My Son My Son What Have Ye Done
"This is brilliant."

Brad McCullum has killed his mother. He killed her with a sword, in a neighbour's house. He is, let us be clear about this, unwell. Without getting inside his head we cannot know why, we can only know how. We cannot follow the process that led him to it, but we can follow the footsteps. This is a film made of breadcrumbs, hints, flashbacks and memories. This is brilliant.

Let's start with the production - David Lynch was involved. Willem Dafoe gives an impeccable performance as a wise, even wizened, homicide detective. His calm demeanour is a contrast to the television-influenced plans of his colleague, played by Michael Peña. We meet detectives Havenhurst and Vargas as an anecdote is recounted. It is brought to an end by a radio call. "What's an 11-44?" asks the younger Vargas (Peña) - "It's like somebody's dead. Very much dead."

Copy picture

The victim is Grace Zabriskie, Mrs McCullum, a matriarch whose apron-strings wrap tight around young Brad. Michael Shannon is her son. Both are, well, it is hard to explain - they are both in this, a Werner Herzog film. Brad hasn't been the same since a trip to Peru - "you don't go kayaking in the rainy season". Brad hasn't been the same since he was cast in Orestia - Sophocles would have him kill his mother. Brad hasn't been the same since he got the sword from Uncle Ted.

Ted is Brad Dourif. His ostrich ranch is a hallucinatory episode in a film on the verges of sanity. He tells tales of Willard, a chicken of no small scale. He is concerned by his nephew's foray into acting. He recounts, on the scene, a plan for an advertisement. He is disdainful towards the play's director, Udo Kier as a Los Angelene artistic visionary, a critical theorist, a concerned friend.

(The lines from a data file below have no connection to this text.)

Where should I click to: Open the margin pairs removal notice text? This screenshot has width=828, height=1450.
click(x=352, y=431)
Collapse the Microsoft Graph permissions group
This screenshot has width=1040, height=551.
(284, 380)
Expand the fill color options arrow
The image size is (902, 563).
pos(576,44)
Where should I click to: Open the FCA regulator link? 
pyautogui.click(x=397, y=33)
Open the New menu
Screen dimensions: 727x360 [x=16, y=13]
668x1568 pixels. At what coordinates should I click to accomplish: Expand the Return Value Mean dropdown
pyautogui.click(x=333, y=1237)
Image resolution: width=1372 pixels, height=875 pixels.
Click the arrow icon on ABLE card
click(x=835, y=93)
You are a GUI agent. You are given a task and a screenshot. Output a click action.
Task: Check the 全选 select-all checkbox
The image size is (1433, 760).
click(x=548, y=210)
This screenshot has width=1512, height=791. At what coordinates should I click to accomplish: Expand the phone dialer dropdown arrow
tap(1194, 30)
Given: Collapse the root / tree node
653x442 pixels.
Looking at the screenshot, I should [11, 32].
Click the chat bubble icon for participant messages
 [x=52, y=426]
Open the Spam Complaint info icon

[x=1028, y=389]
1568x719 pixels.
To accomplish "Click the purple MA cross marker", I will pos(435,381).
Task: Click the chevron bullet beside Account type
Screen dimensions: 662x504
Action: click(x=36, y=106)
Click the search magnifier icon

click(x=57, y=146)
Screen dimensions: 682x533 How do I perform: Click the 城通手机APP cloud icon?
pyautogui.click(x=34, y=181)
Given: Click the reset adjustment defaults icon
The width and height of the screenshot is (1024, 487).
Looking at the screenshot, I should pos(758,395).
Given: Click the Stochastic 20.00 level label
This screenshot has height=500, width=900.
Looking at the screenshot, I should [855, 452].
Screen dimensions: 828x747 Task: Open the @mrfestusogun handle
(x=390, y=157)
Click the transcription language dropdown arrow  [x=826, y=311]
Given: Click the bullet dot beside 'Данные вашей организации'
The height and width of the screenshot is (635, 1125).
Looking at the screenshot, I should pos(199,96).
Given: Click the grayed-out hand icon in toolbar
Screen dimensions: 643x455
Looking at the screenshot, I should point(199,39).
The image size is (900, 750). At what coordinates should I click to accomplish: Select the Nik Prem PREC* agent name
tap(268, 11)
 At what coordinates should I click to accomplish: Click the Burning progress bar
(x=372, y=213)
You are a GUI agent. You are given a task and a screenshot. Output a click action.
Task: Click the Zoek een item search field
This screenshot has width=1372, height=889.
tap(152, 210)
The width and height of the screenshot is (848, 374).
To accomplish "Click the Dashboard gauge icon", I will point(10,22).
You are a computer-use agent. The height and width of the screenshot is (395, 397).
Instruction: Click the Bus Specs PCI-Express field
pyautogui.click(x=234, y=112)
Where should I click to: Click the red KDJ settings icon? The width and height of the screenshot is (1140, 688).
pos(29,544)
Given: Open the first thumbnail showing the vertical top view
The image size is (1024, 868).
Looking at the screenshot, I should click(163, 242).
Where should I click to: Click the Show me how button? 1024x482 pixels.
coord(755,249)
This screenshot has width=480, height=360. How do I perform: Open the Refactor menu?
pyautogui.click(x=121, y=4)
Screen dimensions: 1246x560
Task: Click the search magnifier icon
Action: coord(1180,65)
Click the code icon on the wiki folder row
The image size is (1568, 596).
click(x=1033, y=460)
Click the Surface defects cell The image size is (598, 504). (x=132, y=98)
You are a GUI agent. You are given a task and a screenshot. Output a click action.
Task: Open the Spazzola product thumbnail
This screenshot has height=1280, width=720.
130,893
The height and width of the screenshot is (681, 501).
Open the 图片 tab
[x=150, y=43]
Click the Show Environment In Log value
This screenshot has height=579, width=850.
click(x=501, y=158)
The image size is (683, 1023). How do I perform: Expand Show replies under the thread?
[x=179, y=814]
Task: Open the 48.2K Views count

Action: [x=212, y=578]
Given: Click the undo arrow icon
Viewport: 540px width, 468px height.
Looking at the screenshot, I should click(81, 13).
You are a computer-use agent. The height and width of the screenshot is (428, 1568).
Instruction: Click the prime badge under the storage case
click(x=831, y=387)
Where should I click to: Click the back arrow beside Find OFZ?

One of two - there is Brad's lover, partner, Ingrid, Chloe Sevigny making use of her alternative suburban experience to express her concern, and rightly so. A trip to Tijuana that is surreal, her recollections of Brad's tales from Peru. Landscapes lush and alien, Brad moving within them. Herzog plays with us - he uses a shot interrupted, even built around an airliner roaring along its flight path. What we're told is Calgary might be China. In the McCullum household flamingos step lightly, back and forth, their red eyes primordial, unfathomable.

The locations, the set-dressing, the play within, "the perfect stage for a cosmic melodrama", the sword, the birds, Ernst Reijseger's music recorded live without processing in a Lutheran church, the "tunnel of time", Brad eating his jello, Razzle Dazzle, an apology about coffee, crying only from one eye; action moving backwards, a visit to the neighbours, a basketball in a tree, "I want to visit the sick in general", the face on the Puritan-brand oatmeal, a freight train rolling across the screen, a hand clutching an embroidered pillow. It can be described, but it cannot be understood, it can only be seen, and reacted to. A picture of a reflection of the world through a distorting lens, an accurate portrayal of inaccuracy.

We get a picture of Brad that is neither whole nor incomplete. Nothing is wasted, everything has import, it all fits, folds, fulfils. Herzog collaborator Herbert Golder helps here with the script, but with that "inspired by a true story", the staring eyes from the poster recalling Kinski's intensity, can anyone know how much, and where? Who are we to argue?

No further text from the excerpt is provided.